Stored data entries
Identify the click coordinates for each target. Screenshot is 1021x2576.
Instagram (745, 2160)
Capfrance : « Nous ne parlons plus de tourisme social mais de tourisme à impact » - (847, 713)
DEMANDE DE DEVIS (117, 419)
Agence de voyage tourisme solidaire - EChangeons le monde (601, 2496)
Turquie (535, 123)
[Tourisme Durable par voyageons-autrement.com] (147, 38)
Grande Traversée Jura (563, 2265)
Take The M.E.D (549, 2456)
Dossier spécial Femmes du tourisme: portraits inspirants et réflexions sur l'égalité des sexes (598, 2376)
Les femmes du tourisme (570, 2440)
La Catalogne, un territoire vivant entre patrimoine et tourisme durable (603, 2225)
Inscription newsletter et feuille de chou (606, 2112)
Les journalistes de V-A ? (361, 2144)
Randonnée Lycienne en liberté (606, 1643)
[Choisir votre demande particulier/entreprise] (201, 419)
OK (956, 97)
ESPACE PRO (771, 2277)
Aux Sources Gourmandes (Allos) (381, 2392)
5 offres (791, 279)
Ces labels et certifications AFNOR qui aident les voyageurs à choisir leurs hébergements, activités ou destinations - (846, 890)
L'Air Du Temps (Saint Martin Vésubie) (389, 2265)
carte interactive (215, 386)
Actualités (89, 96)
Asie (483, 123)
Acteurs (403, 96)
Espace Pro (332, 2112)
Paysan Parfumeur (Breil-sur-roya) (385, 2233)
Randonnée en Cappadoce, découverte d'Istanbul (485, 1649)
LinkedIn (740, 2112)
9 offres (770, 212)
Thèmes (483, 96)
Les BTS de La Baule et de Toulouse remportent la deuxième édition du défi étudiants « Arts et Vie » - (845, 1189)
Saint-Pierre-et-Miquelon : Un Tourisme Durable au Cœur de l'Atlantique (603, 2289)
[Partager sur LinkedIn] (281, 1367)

§ Aim of the exercise:
What lines in the data above carry "Saint"? Return them all.

§ The answer:
L'Air Du Temps (Saint Martin Vésubie) (389, 2265)
Saint-Pierre-et-Miquelon : Un Tourisme Durable au Cœur de l'Atlantique (603, 2289)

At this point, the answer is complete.